Within the entries below, find every line that has the string "height", then copy it.

▸ Extracted data entries:
---

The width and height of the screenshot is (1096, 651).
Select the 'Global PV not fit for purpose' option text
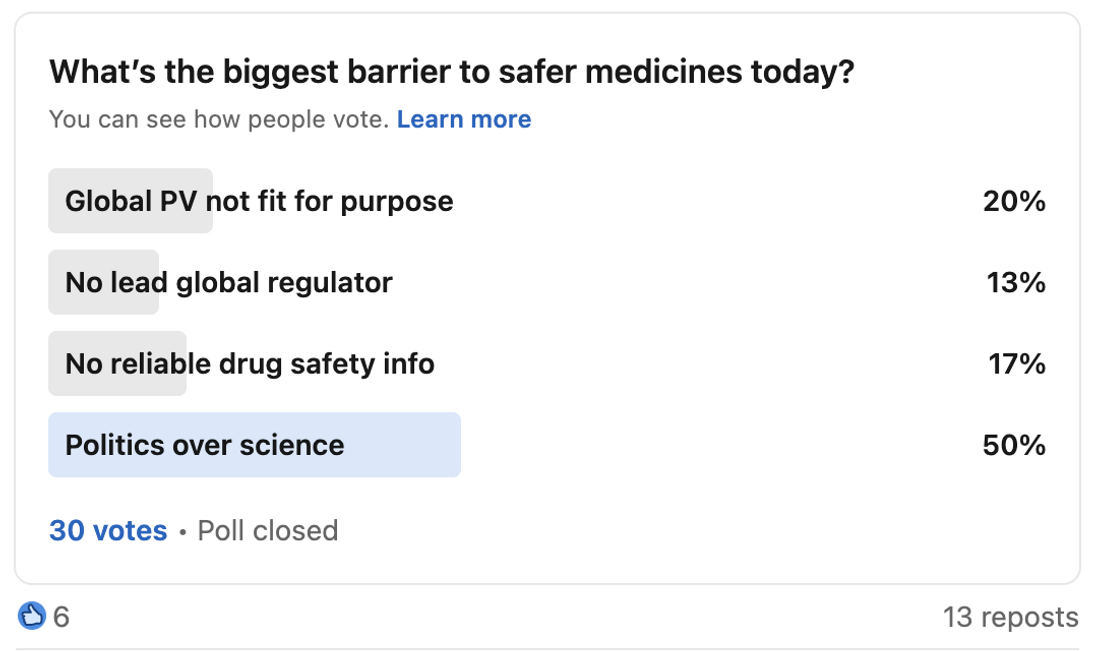tap(259, 201)
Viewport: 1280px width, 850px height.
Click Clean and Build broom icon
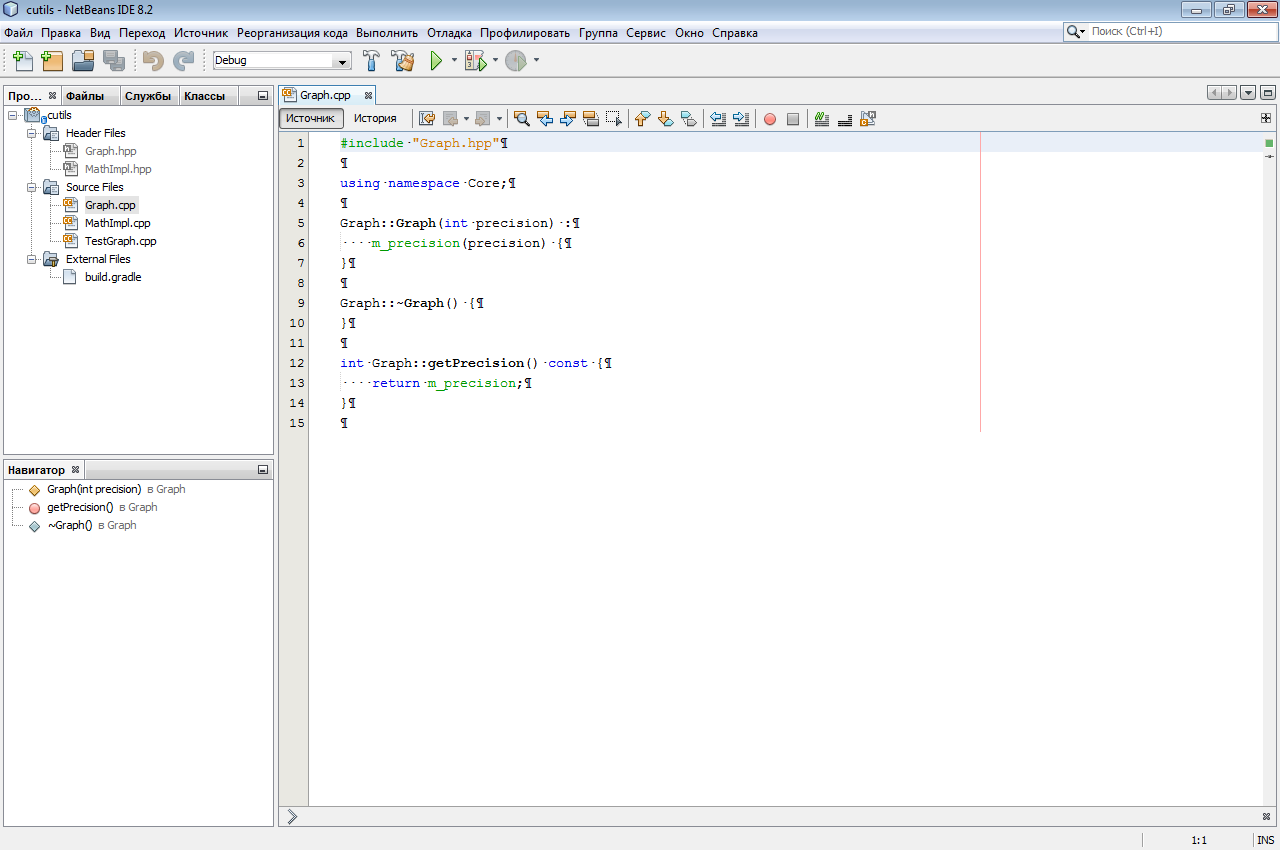tap(403, 61)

---

▸ Response to this task:
The width and height of the screenshot is (1096, 651).
Viewport: 1280px width, 850px height.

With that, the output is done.